Problem to solve
Read the data below line by line and copy each one with "will" in it.

Provided data START

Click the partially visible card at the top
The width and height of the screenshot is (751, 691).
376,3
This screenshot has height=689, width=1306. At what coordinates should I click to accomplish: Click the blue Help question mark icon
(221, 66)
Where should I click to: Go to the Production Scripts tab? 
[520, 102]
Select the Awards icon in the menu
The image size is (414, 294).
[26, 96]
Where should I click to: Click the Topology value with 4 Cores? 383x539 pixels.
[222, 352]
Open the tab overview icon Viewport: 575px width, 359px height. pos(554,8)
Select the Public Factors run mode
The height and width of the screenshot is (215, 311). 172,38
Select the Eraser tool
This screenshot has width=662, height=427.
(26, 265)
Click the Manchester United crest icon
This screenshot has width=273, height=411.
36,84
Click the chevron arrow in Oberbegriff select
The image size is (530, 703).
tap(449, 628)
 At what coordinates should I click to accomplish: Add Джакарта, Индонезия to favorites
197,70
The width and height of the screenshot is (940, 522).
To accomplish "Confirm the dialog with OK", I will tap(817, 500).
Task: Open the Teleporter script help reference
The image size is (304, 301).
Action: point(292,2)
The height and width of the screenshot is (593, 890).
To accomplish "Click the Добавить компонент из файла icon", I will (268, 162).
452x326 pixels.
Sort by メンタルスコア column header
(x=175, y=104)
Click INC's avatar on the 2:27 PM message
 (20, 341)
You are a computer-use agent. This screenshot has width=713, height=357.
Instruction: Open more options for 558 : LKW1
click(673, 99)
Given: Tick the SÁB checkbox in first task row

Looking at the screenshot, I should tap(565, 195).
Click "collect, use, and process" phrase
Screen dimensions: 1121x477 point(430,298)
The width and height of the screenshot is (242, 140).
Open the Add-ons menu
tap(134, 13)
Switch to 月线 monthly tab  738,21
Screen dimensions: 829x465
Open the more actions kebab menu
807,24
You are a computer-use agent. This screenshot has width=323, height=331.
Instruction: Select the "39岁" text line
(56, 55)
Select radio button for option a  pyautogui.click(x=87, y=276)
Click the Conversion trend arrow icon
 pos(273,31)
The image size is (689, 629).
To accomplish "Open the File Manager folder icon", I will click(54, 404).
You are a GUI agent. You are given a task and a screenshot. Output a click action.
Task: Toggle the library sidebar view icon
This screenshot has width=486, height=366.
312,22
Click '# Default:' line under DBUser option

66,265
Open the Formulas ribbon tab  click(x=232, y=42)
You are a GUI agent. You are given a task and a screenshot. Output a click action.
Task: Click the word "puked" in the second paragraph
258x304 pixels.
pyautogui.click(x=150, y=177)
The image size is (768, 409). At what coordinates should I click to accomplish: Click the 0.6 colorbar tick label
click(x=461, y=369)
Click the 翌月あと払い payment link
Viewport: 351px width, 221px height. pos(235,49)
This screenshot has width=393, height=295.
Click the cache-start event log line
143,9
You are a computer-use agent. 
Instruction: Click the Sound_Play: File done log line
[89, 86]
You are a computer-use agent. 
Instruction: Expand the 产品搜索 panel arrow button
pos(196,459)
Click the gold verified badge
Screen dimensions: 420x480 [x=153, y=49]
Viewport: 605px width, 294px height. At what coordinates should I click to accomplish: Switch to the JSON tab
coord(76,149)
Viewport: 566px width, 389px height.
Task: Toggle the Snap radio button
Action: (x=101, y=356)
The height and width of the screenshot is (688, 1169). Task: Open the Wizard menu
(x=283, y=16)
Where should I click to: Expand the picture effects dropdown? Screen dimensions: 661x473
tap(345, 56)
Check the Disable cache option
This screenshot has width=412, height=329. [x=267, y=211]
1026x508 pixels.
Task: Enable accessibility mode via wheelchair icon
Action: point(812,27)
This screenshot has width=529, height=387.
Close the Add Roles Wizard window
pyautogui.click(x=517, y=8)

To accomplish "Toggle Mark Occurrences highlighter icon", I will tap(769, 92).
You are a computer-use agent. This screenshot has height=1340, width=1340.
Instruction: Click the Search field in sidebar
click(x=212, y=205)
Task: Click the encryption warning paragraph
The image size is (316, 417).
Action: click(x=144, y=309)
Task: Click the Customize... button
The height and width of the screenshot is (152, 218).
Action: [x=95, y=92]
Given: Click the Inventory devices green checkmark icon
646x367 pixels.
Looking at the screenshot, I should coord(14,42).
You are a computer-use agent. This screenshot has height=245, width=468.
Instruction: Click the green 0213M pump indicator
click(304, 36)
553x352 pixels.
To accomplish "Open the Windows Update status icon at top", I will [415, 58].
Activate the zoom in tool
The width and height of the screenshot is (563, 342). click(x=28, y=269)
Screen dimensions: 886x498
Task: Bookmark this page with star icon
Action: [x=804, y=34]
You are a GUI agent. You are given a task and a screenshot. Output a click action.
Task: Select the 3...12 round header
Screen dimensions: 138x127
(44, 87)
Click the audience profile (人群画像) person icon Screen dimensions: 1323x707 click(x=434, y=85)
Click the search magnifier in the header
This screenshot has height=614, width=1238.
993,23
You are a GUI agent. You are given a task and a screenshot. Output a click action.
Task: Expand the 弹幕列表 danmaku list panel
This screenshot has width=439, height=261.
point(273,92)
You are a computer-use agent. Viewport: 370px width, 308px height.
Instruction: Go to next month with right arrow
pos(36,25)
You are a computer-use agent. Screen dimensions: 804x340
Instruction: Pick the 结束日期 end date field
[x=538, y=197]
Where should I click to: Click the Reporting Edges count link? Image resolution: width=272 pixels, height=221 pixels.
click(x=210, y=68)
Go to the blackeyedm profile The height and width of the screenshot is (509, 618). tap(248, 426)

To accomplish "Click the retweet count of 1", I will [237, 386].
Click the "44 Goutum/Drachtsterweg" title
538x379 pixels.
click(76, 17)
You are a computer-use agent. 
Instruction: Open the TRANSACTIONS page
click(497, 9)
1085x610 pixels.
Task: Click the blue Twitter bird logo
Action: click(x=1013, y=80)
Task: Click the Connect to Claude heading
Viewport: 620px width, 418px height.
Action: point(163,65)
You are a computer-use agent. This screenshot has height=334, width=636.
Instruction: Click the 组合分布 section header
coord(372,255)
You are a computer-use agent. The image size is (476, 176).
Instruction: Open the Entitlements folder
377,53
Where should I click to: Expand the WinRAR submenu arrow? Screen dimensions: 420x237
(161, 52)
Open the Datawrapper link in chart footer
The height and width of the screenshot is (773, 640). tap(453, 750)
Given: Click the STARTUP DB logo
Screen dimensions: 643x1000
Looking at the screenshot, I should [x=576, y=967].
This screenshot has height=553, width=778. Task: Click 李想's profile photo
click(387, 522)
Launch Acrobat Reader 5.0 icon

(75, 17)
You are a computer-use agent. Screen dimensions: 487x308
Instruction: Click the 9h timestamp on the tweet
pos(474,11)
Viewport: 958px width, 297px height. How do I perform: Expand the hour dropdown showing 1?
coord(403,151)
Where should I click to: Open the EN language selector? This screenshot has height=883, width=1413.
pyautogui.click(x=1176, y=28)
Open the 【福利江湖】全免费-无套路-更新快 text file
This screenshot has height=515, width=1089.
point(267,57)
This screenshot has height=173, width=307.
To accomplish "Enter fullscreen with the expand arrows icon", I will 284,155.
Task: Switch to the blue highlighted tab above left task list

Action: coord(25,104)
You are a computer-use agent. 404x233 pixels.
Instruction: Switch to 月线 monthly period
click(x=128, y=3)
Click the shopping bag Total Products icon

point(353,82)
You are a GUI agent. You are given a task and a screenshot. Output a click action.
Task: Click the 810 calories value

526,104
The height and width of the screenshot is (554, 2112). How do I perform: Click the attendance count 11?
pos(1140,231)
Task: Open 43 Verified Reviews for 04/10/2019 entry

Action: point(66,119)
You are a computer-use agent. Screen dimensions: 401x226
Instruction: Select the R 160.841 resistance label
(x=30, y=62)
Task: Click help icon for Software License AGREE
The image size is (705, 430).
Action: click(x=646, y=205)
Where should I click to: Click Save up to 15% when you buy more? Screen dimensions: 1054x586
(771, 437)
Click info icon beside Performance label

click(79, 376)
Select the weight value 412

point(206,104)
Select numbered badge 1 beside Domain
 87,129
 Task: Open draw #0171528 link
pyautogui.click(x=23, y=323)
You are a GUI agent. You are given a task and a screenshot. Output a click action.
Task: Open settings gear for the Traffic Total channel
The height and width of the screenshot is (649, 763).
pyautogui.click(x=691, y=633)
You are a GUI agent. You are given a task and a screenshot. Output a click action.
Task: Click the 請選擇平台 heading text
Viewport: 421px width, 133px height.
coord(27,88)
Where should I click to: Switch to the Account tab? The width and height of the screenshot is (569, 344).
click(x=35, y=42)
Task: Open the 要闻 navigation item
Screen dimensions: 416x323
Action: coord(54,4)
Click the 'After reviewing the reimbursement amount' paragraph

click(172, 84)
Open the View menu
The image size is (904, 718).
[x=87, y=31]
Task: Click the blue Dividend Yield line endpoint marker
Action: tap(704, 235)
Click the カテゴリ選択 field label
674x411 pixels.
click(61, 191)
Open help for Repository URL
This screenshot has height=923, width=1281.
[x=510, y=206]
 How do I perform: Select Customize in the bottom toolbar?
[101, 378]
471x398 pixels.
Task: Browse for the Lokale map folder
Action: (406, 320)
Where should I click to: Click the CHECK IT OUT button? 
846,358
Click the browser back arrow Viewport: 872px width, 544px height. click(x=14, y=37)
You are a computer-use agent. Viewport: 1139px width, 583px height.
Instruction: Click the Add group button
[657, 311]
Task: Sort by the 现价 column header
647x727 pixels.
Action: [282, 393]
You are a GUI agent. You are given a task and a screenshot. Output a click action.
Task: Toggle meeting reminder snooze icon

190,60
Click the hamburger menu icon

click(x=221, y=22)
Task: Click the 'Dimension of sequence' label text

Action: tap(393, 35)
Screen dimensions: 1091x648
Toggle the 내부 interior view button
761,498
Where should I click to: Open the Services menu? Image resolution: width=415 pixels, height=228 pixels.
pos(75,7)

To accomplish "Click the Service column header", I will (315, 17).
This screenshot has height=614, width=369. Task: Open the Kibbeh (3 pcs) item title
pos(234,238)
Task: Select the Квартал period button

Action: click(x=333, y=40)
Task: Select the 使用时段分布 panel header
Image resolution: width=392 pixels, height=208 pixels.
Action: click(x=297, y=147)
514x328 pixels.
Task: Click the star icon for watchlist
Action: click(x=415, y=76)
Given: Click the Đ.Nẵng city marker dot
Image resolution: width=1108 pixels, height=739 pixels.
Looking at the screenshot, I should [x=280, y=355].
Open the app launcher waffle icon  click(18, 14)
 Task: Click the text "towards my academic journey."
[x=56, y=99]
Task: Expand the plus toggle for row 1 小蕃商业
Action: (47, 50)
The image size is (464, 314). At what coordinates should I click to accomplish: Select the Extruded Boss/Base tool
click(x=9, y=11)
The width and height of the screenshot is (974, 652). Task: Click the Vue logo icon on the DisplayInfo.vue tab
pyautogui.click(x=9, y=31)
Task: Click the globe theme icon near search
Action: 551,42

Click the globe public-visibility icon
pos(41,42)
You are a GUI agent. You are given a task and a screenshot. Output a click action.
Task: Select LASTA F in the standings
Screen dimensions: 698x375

Provided data END

Result of this exercise
To accomplish "Confirm the dialog with OK", I will tap(817, 500).
To accomplish "Click the Добавить компонент из файла icon", I will (268, 162).
To accomplish "Open the File Manager folder icon", I will click(54, 404).
To accomplish "Toggle Mark Occurrences highlighter icon", I will tap(769, 92).
To accomplish "Open the Windows Update status icon at top", I will [415, 58].
To accomplish "Click the retweet count of 1", I will [237, 386].
To accomplish "Enter fullscreen with the expand arrows icon", I will 284,155.
To accomplish "Click the Service column header", I will (315, 17).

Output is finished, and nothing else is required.